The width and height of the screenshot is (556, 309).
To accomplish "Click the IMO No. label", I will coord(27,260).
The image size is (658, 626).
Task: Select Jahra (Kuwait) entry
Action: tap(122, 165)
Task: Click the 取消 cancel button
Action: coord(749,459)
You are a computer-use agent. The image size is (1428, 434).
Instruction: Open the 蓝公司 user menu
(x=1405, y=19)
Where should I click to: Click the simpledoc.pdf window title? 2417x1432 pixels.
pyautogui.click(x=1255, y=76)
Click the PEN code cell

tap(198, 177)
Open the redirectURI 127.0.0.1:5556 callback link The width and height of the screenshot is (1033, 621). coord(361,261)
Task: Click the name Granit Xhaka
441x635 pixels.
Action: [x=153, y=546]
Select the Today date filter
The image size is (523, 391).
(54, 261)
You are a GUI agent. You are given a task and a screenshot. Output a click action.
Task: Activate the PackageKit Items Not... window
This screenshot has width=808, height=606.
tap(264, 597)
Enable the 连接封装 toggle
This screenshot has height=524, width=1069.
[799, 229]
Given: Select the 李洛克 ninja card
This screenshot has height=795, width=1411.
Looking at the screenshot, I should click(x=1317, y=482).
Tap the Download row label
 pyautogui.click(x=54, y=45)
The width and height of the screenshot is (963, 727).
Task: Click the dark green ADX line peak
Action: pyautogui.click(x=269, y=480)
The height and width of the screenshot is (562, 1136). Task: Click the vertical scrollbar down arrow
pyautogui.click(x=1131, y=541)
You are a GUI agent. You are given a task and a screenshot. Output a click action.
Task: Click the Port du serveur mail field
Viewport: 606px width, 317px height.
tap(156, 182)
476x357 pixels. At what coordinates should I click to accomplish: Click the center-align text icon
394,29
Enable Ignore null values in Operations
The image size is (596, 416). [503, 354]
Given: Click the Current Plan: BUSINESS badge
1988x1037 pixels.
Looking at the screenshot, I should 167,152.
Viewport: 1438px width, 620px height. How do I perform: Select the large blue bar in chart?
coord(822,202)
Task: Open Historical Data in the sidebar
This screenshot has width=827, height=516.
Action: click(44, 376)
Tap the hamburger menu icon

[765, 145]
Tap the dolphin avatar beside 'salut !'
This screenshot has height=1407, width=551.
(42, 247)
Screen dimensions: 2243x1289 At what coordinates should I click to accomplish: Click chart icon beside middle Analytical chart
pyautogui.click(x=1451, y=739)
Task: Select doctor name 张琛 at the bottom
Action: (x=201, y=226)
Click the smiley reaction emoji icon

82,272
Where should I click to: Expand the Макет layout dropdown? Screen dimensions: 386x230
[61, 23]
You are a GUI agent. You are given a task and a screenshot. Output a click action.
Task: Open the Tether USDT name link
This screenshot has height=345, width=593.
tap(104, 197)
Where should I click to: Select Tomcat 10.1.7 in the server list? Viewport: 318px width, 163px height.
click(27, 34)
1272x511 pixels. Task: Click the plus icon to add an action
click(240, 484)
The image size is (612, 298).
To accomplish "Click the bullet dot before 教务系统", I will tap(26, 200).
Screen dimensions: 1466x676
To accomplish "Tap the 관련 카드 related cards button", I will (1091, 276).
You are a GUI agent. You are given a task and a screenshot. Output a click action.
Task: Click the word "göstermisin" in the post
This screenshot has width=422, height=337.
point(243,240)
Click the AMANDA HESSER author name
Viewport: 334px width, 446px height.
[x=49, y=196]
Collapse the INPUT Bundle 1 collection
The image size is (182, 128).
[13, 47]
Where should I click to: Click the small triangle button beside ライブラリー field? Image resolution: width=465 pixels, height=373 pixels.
════════
Problem to work on -
Go through the records above and copy every line containing the word "icon".

Written answer -
476x357 pixels. At what coordinates should I click to accomplish: Click the center-align text icon
Tap the hamburger menu icon
Screen dimensions: 2243x1289 At what coordinates should I click to accomplish: Click chart icon beside middle Analytical chart
Click the smiley reaction emoji icon
1272x511 pixels. Task: Click the plus icon to add an action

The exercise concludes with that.